The Education of Shelby Knox: Sex, Lies & Education
Good Southern Baptist girls pledge abstinence until marriage; rarely do they take on the school board in a battle for comprehensive sex education. Shelby Knox did both-and made national headlines in the process. The Education of Shelby Knox: Sex, Lies & Education, chronicles both Knox’s fight for information and her own questioning of her religious upbringing. As she struggles to push the school board of Lubbock, Texas to go beyond its abstinence-only sex education policy, she also challenges the narrow views her church has taught her. It’s an honest, compelling story that opened the doors for a national dialogue about what teens are-or aren’t-being taught about sex, and the consequences. Knox’s story begins during her sophomore year. She can’t reconcile the district’s official sex education policy, "no sex before marriage," with the fact that Lubbock has one of the highest rates of teen pregnancy and STI infection in the nation. "People just really ignore pregnant girls at my school," she says, noting that teachers in the district risk getting fired if they stray from the official line that abstinence is the only way to prevent pregnancy and sexually transmitted diseases.
Despite her own commitment to remain a virgin until she gets married, Knox spearheads the Lubbock Youth Commission’s efforts to get more information. Just fifteen when she starts this quest, Knox bucks her own pastor, who criticizes her transition to becoming a "liberal" Christian, and compares showing students how to use condoms to showing kids how to use guns. Undaunted by a superintendent who won’t return the Youth Commission’s phone calls, and a principal who tells her that the school board "had warned him" about her, Knox spends three years on a tireless crusade in the name of comprehensive sex education. Undaunted by the adults who treat her as a child, she insists to her parents that her mission is worth the toll it’s taking on her emotionally. She also takes on a new goal: getting the district to approve a gay-straight alliance at her school. She even meets with the head of the right-wing Family Values Coalition, asking him not to object to the teens’ efforts, and doesn’t hesitate to talk back when he challenges her standing as a good Christian.
In the end, Knox didn’t persuade him, or the school board, to take her side. Rather than confront the issue at hand, the City of Lubbock decides to yank the Youth Commission’s funding. Sold out by the Commission’s politically aspiring youth mayor, Knox resigns after three years of fighting. Although she says it’s the first time she tried to do something and failed, one can’t help coming away with the sense that Knox-and the filmmakers-won. Knox, and the documentary, sparked a national debate that no one anticipated. Filmmakers Marion Lipschutz and Rose Rosenblatt told PBS that when they started making the documentary in 2001, no one wanted to talk about sex education, including a prospective funder who told them that "culture wars are over." Five years later, that’s hardly the case.

[Data records]
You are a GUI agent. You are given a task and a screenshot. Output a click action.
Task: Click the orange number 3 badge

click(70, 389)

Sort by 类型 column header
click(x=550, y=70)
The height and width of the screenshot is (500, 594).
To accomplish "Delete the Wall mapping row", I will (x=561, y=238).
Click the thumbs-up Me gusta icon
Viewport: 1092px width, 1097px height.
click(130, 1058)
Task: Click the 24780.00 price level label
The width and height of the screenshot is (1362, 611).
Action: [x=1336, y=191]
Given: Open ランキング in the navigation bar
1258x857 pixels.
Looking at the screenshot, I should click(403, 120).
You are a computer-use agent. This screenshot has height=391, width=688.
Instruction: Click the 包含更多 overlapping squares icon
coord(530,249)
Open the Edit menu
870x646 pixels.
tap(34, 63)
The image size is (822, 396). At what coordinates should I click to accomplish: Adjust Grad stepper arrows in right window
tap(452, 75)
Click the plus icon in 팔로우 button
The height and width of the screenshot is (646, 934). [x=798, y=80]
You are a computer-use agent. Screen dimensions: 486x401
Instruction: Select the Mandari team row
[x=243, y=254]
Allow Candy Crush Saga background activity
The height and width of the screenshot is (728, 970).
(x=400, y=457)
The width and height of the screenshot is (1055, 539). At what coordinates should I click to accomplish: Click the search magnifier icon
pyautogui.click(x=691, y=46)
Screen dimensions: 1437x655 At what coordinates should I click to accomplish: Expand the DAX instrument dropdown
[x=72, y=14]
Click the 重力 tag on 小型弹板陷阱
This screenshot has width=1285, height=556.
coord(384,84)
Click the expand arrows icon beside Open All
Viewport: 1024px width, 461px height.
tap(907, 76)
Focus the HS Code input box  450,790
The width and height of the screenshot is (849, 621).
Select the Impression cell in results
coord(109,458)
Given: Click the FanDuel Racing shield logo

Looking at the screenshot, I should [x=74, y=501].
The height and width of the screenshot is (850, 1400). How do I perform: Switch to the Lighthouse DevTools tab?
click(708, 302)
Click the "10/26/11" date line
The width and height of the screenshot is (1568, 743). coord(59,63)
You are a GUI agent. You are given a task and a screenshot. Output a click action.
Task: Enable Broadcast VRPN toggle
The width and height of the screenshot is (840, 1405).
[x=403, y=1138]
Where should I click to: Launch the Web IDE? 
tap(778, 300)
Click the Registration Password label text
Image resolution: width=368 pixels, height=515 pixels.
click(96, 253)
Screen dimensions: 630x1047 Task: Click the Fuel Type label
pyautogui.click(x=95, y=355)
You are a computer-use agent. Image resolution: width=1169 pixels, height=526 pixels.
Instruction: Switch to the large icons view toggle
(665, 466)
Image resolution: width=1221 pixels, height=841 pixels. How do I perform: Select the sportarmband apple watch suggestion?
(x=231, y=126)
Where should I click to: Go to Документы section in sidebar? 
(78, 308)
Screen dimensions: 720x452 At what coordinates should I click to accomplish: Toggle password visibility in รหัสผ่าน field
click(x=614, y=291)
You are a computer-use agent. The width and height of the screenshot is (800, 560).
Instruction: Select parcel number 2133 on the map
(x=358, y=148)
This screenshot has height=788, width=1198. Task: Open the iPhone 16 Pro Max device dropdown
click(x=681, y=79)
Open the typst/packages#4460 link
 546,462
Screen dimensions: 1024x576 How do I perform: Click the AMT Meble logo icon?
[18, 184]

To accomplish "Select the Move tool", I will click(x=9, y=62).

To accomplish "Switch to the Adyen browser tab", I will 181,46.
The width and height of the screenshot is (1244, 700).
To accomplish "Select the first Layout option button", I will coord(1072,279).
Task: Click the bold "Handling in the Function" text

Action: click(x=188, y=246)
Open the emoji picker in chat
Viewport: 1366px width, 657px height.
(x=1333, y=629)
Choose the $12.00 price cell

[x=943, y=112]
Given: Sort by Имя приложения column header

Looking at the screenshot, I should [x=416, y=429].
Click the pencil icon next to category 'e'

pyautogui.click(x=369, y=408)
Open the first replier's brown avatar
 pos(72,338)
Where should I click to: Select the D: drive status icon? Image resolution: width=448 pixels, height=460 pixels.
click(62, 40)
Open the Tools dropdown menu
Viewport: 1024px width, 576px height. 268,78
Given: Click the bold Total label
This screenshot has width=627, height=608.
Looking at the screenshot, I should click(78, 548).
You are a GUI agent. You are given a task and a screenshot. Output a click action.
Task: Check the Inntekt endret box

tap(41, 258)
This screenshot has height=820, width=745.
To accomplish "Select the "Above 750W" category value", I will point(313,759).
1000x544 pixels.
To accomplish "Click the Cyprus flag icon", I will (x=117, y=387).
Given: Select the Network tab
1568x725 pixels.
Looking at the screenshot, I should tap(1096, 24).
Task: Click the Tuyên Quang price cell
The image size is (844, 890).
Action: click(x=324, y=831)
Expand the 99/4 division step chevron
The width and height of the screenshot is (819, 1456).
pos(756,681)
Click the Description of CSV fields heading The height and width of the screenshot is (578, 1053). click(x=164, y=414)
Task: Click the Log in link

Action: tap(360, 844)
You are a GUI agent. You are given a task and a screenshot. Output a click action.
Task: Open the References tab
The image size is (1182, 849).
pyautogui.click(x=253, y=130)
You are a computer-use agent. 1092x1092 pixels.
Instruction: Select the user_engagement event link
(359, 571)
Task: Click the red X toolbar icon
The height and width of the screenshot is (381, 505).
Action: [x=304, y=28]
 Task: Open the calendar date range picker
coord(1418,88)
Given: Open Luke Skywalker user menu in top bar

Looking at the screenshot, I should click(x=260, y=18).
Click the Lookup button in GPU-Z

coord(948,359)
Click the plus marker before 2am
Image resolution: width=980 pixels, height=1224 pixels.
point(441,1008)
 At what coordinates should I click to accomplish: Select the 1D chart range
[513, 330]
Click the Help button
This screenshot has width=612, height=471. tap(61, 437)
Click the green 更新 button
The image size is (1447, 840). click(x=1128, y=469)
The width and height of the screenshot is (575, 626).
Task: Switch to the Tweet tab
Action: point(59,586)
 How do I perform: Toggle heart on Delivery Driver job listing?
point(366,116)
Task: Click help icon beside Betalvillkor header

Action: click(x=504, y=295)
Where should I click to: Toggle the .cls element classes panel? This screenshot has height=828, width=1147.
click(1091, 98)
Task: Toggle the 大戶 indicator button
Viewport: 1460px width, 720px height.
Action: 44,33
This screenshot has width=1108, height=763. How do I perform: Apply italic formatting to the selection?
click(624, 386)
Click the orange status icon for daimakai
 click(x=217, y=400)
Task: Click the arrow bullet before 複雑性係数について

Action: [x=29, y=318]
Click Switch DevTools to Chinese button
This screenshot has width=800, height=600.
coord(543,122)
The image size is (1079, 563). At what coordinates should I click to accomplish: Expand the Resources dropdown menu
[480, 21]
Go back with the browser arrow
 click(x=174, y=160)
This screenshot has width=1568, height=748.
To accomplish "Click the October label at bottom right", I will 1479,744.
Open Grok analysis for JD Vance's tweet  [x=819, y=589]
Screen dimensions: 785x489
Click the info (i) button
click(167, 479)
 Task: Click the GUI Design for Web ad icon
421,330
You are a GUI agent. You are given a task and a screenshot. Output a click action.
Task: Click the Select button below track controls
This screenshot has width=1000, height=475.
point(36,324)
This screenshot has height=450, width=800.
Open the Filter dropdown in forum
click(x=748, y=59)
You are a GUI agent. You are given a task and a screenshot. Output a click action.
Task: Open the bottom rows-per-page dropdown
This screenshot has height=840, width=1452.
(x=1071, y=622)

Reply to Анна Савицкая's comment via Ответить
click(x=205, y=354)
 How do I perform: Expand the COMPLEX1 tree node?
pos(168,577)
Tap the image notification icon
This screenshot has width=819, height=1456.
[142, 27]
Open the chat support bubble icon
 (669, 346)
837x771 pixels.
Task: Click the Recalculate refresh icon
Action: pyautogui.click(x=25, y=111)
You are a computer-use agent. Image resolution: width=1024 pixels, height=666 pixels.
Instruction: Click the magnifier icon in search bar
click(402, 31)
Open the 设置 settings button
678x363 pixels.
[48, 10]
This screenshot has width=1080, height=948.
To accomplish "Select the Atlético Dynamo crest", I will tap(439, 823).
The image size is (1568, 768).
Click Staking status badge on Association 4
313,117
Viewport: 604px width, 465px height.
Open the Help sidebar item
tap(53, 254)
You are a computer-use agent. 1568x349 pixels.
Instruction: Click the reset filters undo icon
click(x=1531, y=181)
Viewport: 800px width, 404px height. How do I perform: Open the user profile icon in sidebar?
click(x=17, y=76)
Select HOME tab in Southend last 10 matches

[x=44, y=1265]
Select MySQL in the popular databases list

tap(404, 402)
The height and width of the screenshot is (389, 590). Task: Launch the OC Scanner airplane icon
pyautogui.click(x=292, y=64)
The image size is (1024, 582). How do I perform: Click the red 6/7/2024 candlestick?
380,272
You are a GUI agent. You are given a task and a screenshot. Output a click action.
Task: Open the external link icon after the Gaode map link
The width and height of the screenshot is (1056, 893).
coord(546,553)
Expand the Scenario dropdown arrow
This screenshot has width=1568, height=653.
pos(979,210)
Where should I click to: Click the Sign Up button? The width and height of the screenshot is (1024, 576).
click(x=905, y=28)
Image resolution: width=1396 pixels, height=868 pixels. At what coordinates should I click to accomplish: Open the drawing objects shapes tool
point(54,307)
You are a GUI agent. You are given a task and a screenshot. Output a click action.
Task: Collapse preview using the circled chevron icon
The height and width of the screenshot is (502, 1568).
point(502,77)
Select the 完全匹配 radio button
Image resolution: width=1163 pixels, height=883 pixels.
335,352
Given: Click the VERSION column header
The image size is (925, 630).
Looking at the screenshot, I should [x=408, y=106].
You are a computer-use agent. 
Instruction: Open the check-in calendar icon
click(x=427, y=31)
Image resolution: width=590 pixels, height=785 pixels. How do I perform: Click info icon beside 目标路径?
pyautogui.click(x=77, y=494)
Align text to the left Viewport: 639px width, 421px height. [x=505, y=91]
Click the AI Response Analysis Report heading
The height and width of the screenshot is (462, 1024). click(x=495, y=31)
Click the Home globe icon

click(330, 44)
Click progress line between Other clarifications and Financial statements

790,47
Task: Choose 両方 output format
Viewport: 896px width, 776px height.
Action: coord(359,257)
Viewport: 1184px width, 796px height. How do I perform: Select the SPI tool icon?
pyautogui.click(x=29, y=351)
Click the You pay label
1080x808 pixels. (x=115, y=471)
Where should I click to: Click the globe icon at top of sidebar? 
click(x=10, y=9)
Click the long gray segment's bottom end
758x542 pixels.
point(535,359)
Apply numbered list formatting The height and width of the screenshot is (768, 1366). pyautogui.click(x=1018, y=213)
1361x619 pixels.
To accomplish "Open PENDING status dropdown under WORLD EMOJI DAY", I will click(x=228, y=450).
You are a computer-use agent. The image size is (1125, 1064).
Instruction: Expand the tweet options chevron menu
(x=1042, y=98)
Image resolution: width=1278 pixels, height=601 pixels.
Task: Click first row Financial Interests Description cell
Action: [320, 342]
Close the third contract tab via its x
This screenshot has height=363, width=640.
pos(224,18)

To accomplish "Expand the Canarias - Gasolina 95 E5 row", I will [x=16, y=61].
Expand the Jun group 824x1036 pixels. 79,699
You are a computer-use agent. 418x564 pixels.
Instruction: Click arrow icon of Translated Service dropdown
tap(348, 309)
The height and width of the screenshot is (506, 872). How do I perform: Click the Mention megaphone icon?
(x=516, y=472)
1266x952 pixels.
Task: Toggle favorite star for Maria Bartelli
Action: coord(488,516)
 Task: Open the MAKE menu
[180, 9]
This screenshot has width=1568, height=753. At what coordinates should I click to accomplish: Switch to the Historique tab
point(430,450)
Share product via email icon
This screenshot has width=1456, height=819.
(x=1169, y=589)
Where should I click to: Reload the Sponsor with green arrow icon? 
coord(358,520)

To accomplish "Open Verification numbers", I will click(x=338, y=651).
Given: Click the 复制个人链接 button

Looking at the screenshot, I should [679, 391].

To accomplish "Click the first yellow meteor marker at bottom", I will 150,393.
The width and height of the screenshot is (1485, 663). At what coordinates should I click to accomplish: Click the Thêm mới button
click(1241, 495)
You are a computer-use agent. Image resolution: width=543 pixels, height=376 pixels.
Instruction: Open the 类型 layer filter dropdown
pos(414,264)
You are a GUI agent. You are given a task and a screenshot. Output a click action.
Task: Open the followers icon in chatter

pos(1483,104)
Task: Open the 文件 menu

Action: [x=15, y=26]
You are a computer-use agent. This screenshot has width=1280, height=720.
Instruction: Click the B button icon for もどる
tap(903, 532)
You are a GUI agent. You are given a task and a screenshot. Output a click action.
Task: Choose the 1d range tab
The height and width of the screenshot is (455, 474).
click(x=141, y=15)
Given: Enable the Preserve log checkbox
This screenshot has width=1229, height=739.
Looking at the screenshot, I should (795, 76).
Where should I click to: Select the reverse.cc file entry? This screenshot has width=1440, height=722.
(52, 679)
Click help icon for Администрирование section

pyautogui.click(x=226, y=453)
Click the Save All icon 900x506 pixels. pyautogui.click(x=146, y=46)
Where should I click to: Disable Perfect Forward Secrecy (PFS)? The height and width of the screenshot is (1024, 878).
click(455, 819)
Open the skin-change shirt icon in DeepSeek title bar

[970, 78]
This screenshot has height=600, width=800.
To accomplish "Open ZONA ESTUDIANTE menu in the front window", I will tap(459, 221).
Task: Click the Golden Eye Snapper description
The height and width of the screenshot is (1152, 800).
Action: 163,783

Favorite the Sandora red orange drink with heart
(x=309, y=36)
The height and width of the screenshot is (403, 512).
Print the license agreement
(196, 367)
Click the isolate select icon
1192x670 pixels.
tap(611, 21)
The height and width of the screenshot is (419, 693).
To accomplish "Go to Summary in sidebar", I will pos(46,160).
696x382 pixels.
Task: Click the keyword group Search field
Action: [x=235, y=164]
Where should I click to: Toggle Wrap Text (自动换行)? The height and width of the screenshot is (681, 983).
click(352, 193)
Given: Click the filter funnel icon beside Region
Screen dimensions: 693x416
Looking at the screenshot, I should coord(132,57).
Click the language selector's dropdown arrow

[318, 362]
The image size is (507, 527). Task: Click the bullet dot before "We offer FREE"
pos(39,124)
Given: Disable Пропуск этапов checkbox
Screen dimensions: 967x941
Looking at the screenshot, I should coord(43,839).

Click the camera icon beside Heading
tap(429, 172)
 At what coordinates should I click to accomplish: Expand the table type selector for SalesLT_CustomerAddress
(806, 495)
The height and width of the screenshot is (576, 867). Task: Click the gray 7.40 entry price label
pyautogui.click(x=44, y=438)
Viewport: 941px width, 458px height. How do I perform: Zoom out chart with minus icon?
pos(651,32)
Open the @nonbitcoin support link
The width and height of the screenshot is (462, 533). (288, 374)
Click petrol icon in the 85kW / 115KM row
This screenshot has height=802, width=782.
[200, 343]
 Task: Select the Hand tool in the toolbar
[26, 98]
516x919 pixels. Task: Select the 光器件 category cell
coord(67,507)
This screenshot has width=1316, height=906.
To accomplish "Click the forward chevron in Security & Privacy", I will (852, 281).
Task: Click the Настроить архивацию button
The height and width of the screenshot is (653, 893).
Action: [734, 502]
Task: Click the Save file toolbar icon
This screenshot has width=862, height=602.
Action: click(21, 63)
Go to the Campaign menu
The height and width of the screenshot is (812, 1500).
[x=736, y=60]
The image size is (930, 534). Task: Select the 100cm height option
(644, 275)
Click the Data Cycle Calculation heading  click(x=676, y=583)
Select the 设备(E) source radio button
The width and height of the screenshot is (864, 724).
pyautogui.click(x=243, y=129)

▶ _CHECK YOUR UNDERSTANDING_:
**a.** Could you update the Shelby Knox text from "In the end, Knox" through "hardly the case.", replacing "yank" with "cut"?
**b.** According to the Shelby Knox text, which two filmmakers made the documentary?

▶ _OUTPUTS IN ORDER_:
**a.**
In the end, Knox didn’t persuade him, or the school board, to take her side. Rather than confront the issue at hand, the City of Lubbock decides to cut the Youth Commission’s funding. Sold out by the Commission’s politically aspiring youth mayor, Knox resigns after three years of fighting. Although she says it’s the first time she tried to do something and failed, one can’t help coming away with the sense that Knox-and the filmmakers-won. Knox, and the documentary, sparked a national debate that no one anticipated. Filmmakers Marion Lipschutz and Rose Rosenblatt told PBS that when they started making the documentary in 2001, no one wanted to talk about sex education, including a prospective funder who told them that "culture wars are over." Five years later, that’s hardly the case.

**b.** Marion Lipschutz and Rose Rosenblatt